**WORK REQUIRED**
Look for the word "computer" in the entries and copy every line where it shows up.
▬▬▬▬▬▬▬▬▬▬
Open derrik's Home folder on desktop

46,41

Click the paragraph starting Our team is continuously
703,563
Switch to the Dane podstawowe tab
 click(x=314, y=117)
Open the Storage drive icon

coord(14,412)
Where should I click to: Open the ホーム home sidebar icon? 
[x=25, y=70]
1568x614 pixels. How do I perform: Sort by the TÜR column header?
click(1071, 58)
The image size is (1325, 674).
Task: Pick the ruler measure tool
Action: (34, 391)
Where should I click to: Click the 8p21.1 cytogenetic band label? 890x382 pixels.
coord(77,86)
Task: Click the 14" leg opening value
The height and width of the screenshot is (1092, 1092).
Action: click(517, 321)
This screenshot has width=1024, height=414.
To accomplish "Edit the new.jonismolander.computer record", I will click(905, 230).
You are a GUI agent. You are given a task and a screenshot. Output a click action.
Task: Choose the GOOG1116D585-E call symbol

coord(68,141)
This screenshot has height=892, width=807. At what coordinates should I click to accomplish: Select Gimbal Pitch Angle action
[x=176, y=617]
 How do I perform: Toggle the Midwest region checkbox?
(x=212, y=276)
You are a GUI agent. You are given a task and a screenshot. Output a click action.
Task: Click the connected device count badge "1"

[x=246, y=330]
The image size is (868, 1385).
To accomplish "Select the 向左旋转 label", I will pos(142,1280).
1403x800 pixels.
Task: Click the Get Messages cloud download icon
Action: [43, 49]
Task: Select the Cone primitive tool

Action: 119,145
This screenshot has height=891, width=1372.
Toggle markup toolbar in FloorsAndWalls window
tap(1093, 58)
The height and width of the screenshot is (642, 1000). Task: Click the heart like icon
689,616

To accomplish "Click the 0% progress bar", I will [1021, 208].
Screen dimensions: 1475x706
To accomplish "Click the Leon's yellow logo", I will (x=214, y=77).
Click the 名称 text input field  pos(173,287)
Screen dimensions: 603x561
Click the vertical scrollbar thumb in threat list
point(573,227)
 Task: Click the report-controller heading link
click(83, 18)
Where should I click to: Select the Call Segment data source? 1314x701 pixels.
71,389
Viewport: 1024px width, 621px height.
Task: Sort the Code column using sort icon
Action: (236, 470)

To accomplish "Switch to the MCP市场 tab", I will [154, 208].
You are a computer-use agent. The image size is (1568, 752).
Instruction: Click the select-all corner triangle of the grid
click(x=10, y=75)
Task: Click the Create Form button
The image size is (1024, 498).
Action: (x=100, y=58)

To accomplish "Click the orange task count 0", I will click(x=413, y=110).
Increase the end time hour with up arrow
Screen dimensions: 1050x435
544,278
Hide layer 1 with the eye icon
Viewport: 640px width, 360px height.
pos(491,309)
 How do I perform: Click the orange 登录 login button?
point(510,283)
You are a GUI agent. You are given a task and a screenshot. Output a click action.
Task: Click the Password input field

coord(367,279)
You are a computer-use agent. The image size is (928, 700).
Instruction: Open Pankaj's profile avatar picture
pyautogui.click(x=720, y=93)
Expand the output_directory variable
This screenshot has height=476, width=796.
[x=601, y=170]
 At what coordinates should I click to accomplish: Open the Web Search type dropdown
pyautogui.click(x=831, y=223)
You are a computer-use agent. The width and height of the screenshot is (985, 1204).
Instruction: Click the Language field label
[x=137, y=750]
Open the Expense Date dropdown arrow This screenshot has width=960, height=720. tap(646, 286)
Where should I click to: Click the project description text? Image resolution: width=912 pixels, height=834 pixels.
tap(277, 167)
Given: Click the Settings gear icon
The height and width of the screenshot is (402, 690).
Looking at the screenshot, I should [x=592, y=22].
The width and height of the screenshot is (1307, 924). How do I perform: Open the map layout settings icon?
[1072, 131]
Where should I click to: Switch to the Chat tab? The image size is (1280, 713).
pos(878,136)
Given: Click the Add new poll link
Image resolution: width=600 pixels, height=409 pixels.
▬▬▬▬▬▬▬▬▬▬
**TASK RESULT**
To accomplish "Edit the new.jonismolander.computer record", I will click(905, 230).
You are a computer-use agent. The image size is (1568, 752).
You are a computer-use agent. The image size is (928, 700).
You are a computer-use agent. The width and height of the screenshot is (985, 1204).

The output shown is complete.